Research Description
Major cardiovascular event (MACE– heart attacks, strokes and cardiovascular death) are the leading cause of disability and reduced life expectancy in older adults with type 2 diabetes (T2D). Patients may have varying response to the same drug class across subpopulations due to multiple coexisting conditions and comedications. Clinical trials have shown two newer classes of T2D therapies, sodium-glucose cotransporter 2 inhibitors (SGLT2i) and glucagon-like peptide-1 receptor agonists (GLP1RA), reduce MACE and SLGT2i particularly reduces hospitalized heart failure (HHF). Few studies directly compare the two or assess their combined use. Data from Medicare (diagnoses, drugs, tests . . .) is very detailed and comprehensive and generally available for people from age 65 until death. Dr. Tiansheng Wang will leverage this enormous database to determine individual patient characteristics associated with MACE and HHF comparing drugs. Using novel artificial intelligence methods, he will develop precision medicine approaches to predict in future care the ideal drug to use in subgroups of patients as well as develop models to make such predictions for individual patients. If successful, this approach promises to deliver the right drug to the right patient at the right time to improve outcomes (MACE and HHF). This innovation will enhance the value of these expensive medications and reduce the burden of cardiovascular diseases in elders with T2D.Research Profile
What area of diabetes research does your project cover? What role will this particular project play in preventing, treating and/or curing diabetes?My project covers precision treatment for type 2 diabetes in older adults. This particular project uses cutting-edge machine learning and epidemiological methods to analyze big data (e.g., US Medicare database) to discover subpopulation that may experience more benefit or adverse events for a given treatment, leading to a tailored treatment for a specific patient and, ultimately, better individual and population outcomes. This project will prevent serious adverse events (by identifying which subpopulation is more likely to experience a risk) and predict optimal treatment to maximize the beneficial treatment effect. If successful, this approach promises to deliver the right drug to the right patient at the right time to improve outcomes. This innovation will enhance the value of these expensive medications and reduce the burden of cardiovascular diseases in elders with type 2 diabetes.

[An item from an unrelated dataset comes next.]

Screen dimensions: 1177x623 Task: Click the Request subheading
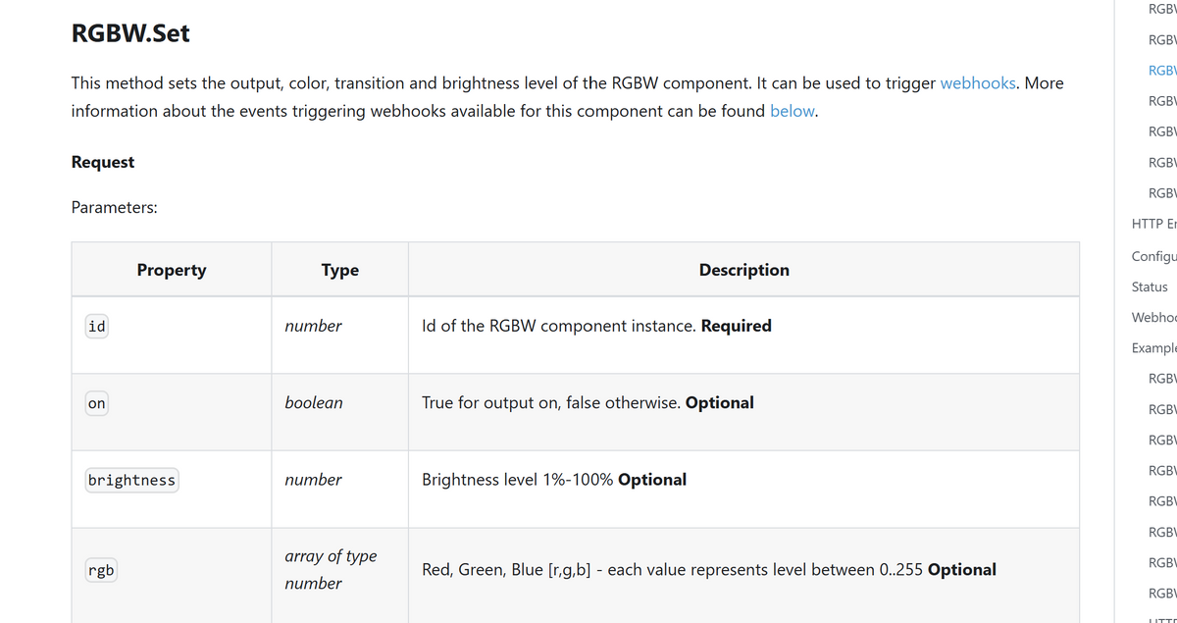(x=103, y=162)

If a person with diabetes were to ask you how your project will help them in the future, how would you respond?Each patient with diabetes has unique clinical characteristics such as age, gender, chronic diseases (e.g. cardiovascular conditions), and may take different medications for these chronic conditions. Patients may have varying response to the same drug class across subpopulations due to multiple coexisting conditions and comedications. Using novel artificial intelligence methods, I will develop precision medicine approaches to predict in future care the ideal drug to use in subgroups of patients as well as develop models to make such predictions for individual patients.
Why important for you, personally, to become involved in diabetes research? What role will this award play?I have developed a strong interest in diabetes since I worked as a retail pharmacist for Rite Aid pharmacy in 2009-2010. This award gives me the opportunity me to apply my skills in epidemiological methods and machine learning into analyze real-world data, which is the area I have great interest and passion with. This award is my first extramural funding, it is the key step for me to conduct research independently.
In what direction do you see the future of diabetes research going?Artificial intelligence (AI) and real-world data are transforming diabetes research by revealing data patterns that can be used to predict treatment outcomes for individual patients. Unlike conventional diabetes research where a hypothesis is evaluated with clinical trials on many patients, future AI-based computational research relies on large-scale clinical data collection to provide the power to assess heterogeneity, epidemiological methods to adjust confounding, machine-learning powered analysis to find patterns and generate predictions about treatment outcomes in subpopulations. Such data-driven methods will help researcher develop tailored, new treatment for individual patients.